### Assignment
Begin with the first line of the entries below. Copy each line exactly, stopping after the one that contains "Task: Click the Total Power window title icon".

(Data extracted from a collection)
##########
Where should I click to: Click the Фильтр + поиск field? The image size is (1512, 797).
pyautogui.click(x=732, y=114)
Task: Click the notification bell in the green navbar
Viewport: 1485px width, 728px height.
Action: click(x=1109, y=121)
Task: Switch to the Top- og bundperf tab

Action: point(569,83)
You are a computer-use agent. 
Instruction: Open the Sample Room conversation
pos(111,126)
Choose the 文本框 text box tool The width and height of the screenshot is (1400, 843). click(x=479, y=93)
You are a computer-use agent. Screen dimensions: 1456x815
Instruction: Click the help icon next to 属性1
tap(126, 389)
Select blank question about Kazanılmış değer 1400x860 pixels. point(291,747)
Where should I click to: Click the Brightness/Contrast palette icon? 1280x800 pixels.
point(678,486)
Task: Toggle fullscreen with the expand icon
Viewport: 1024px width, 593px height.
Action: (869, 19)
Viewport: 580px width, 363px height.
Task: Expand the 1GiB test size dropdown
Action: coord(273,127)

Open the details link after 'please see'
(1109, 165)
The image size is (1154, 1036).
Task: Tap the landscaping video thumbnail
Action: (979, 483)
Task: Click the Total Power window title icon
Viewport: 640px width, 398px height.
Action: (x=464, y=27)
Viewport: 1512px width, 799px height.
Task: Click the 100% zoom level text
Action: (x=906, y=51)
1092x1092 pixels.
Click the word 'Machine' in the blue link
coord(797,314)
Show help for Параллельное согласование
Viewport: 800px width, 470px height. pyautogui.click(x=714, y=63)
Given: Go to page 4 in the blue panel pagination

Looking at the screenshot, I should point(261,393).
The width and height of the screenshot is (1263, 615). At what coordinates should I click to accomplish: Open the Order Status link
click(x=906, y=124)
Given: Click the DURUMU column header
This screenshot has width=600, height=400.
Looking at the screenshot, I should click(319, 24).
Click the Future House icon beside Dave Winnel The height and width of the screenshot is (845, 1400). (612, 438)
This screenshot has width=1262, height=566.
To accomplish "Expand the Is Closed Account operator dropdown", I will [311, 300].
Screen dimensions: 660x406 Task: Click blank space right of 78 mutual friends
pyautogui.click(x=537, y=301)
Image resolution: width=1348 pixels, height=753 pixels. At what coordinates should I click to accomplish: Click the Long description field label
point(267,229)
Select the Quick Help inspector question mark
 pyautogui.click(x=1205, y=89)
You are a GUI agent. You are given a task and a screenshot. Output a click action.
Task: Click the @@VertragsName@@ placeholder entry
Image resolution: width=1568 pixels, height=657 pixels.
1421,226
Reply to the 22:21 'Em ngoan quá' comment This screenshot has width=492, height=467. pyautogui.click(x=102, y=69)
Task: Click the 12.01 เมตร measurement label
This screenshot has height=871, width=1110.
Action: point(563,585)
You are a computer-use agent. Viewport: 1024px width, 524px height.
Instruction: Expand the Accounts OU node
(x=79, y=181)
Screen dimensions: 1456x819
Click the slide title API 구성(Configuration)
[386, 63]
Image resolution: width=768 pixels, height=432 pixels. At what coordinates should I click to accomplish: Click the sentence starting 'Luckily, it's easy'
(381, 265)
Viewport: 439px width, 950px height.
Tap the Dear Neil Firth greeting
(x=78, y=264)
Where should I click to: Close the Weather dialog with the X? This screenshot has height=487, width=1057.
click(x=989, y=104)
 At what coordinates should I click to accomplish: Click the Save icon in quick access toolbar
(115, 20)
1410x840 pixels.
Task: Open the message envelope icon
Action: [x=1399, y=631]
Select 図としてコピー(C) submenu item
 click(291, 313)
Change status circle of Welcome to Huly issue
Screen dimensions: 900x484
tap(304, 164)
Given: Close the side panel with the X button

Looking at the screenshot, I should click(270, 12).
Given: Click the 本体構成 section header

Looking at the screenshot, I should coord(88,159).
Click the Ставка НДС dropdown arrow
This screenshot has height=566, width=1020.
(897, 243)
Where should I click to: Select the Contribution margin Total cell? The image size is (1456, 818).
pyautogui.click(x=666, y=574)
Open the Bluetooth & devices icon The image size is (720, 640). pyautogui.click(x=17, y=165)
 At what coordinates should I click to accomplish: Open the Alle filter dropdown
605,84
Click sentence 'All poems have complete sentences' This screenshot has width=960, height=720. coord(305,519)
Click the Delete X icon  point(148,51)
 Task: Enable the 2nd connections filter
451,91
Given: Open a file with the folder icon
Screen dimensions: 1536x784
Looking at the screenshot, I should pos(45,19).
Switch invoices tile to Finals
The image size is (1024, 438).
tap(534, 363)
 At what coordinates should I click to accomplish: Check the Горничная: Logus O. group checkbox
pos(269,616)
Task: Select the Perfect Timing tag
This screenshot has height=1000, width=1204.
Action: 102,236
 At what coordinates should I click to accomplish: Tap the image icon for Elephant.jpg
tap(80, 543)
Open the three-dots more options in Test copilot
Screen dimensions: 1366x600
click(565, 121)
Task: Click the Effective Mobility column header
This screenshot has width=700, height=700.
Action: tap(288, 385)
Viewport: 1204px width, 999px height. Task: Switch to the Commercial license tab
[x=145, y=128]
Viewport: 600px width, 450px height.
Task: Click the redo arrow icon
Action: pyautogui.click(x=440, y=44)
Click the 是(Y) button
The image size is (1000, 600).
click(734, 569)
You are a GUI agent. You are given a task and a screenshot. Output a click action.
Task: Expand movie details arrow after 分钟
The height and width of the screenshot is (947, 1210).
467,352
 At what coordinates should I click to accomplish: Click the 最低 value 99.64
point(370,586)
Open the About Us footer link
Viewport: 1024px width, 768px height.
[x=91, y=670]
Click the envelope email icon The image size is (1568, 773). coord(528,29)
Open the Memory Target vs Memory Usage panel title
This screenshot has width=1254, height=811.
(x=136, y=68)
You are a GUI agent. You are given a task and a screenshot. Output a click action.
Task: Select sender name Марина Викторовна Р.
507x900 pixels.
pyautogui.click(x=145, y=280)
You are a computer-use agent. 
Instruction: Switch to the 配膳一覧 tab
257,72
##########
### Solution for this exercise
Where should I click to: Click the Фильтр + поиск field? The image size is (1512, 797).
pyautogui.click(x=732, y=114)
Task: Click the notification bell in the green navbar
Viewport: 1485px width, 728px height.
Action: click(x=1109, y=121)
Task: Switch to the Top- og bundperf tab

Action: point(569,83)
You are a computer-use agent. 
Instruction: Open the Sample Room conversation
pos(111,126)
Choose the 文本框 text box tool The width and height of the screenshot is (1400, 843). click(x=479, y=93)
You are a computer-use agent. Screen dimensions: 1456x815
Instruction: Click the help icon next to 属性1
tap(126, 389)
Select blank question about Kazanılmış değer 1400x860 pixels. point(291,747)
Where should I click to: Click the Brightness/Contrast palette icon? 1280x800 pixels.
point(678,486)
Task: Toggle fullscreen with the expand icon
Viewport: 1024px width, 593px height.
Action: (869, 19)
Viewport: 580px width, 363px height.
Task: Expand the 1GiB test size dropdown
Action: coord(273,127)

Open the details link after 'please see'
(1109, 165)
The image size is (1154, 1036).
Task: Tap the landscaping video thumbnail
Action: (979, 483)
Task: Click the Total Power window title icon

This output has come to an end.